◆ Problem requirements: Where the records below show a line containing "click here (239, 43)", start copying; end with the line containing "https://bapakgta.land/ (210, 483)", and copy it too.

◆ Information:
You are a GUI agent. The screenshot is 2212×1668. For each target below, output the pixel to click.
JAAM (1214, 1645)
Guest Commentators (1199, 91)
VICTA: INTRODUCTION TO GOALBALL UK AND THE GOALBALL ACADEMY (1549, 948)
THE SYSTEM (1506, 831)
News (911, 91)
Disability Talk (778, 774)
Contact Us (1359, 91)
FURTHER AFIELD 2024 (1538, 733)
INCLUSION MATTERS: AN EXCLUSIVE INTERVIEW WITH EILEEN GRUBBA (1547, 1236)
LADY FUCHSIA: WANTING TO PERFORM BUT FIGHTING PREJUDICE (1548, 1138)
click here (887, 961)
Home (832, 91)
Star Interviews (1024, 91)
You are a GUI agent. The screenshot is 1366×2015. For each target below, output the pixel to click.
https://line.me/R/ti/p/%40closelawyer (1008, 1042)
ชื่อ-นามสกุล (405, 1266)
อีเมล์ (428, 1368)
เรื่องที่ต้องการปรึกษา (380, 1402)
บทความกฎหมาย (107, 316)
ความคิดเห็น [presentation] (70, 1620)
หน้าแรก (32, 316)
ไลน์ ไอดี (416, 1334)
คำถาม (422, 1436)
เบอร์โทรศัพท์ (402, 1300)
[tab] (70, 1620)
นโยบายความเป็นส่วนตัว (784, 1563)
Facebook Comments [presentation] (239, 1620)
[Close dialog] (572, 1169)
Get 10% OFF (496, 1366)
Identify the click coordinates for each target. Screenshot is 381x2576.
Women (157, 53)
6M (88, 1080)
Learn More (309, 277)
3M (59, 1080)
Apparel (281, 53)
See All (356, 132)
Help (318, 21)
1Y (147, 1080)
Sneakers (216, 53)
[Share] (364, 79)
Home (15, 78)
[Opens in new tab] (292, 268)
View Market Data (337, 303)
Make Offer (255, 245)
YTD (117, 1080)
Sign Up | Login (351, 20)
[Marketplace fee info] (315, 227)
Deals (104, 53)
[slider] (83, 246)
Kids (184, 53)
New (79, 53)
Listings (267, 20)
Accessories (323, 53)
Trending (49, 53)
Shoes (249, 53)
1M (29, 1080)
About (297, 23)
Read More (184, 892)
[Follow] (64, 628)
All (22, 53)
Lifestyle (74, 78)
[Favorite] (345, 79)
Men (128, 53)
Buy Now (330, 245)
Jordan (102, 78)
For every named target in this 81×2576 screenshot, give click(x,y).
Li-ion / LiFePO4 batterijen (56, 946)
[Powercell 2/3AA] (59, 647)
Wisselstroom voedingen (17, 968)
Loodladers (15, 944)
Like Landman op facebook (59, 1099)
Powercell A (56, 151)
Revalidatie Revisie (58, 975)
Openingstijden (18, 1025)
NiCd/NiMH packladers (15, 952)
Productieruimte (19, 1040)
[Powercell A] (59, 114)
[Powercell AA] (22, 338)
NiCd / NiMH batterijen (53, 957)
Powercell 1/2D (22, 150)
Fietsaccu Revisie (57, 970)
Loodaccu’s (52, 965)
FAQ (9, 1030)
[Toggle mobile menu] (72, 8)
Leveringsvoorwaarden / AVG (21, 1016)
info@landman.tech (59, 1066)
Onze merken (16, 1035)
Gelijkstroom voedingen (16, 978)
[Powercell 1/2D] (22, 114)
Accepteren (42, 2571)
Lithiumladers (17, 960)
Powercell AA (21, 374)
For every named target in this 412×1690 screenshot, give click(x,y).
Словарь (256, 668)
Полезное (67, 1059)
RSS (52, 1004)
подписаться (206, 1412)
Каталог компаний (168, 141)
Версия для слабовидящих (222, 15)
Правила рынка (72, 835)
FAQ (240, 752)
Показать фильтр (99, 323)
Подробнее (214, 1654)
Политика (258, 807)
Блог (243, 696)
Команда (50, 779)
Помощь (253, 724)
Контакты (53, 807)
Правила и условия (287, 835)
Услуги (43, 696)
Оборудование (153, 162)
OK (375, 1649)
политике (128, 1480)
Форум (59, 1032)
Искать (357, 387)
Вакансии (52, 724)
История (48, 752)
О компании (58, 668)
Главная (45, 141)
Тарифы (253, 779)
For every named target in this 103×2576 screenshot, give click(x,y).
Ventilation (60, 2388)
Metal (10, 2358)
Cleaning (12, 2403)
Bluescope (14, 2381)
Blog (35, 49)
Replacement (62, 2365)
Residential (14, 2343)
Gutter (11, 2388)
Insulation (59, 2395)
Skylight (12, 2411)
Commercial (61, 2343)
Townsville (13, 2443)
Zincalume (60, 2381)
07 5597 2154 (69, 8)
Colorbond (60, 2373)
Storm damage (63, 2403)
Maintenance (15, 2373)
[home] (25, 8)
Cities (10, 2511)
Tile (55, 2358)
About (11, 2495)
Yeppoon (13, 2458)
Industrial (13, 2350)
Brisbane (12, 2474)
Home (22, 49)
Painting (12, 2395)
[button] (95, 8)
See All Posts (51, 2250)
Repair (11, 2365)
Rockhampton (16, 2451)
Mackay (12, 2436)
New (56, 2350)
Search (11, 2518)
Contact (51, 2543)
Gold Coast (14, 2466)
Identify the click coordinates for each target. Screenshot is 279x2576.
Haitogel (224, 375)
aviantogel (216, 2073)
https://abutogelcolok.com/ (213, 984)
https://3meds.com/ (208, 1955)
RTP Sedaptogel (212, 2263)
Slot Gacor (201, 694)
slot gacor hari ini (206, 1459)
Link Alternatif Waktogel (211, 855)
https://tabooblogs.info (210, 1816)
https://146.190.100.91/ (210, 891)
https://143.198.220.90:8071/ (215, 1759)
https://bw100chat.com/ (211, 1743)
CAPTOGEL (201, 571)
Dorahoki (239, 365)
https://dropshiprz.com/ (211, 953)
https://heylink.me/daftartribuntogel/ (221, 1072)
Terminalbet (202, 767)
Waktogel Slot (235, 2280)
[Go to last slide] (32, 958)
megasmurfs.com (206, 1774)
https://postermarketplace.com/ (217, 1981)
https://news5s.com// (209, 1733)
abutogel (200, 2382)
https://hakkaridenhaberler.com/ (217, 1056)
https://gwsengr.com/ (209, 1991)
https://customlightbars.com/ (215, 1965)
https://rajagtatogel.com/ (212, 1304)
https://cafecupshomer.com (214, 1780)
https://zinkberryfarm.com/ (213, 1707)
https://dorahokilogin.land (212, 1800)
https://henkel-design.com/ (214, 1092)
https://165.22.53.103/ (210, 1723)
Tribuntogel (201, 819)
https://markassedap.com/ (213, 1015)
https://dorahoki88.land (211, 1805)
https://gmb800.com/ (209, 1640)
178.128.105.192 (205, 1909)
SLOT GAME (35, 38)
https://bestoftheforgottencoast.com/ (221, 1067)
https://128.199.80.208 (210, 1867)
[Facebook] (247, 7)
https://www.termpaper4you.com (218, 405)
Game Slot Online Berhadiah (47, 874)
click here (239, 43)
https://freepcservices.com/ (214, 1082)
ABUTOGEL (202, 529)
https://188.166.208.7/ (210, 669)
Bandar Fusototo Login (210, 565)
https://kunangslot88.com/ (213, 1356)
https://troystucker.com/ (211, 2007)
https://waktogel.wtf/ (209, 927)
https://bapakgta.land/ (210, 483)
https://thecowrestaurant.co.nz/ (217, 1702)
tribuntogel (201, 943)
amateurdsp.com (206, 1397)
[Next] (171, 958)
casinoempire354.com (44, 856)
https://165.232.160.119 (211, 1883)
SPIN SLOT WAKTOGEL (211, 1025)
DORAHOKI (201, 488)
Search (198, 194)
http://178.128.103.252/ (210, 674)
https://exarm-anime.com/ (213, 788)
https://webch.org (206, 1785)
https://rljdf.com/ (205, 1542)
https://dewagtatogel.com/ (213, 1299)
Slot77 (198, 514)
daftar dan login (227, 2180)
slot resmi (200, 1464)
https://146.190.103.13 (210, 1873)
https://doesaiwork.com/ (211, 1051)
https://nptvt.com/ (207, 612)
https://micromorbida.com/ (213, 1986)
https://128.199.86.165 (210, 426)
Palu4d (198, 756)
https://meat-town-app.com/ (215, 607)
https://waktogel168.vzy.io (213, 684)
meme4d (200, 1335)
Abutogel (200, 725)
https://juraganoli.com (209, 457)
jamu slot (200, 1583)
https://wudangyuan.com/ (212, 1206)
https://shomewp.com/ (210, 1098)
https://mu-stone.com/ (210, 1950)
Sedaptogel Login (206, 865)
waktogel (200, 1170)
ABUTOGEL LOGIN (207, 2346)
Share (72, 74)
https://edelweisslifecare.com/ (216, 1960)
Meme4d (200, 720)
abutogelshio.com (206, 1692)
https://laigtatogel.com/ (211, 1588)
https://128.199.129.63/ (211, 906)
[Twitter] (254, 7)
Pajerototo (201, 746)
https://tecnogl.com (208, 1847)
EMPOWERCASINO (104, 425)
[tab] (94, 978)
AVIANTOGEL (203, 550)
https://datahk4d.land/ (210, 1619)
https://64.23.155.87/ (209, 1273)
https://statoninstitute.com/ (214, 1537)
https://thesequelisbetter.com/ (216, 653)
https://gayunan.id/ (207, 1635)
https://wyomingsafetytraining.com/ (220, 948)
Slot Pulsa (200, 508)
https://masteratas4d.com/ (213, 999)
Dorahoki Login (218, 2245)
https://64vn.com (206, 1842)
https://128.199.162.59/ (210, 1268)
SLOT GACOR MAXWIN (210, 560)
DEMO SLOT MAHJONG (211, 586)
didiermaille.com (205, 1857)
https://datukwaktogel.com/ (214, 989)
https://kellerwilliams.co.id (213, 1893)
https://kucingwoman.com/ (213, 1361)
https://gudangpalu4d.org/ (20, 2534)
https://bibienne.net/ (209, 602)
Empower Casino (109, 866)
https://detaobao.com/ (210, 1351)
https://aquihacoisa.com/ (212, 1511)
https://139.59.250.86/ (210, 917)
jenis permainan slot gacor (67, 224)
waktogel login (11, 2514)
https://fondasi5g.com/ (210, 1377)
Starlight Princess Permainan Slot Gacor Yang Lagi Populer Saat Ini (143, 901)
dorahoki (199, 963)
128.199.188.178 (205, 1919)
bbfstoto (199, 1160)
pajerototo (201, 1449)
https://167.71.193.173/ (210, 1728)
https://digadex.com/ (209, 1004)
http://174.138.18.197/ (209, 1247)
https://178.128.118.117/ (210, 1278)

◆ Solved exercise:
click here (239, 43)
https://freepcservices.com/ (214, 1082)
ABUTOGEL (202, 529)
https://188.166.208.7/ (210, 669)
Bandar Fusototo Login (210, 565)
https://kunangslot88.com/ (213, 1356)
https://troystucker.com/ (211, 2007)
https://waktogel.wtf/ (209, 927)
https://bapakgta.land/ (210, 483)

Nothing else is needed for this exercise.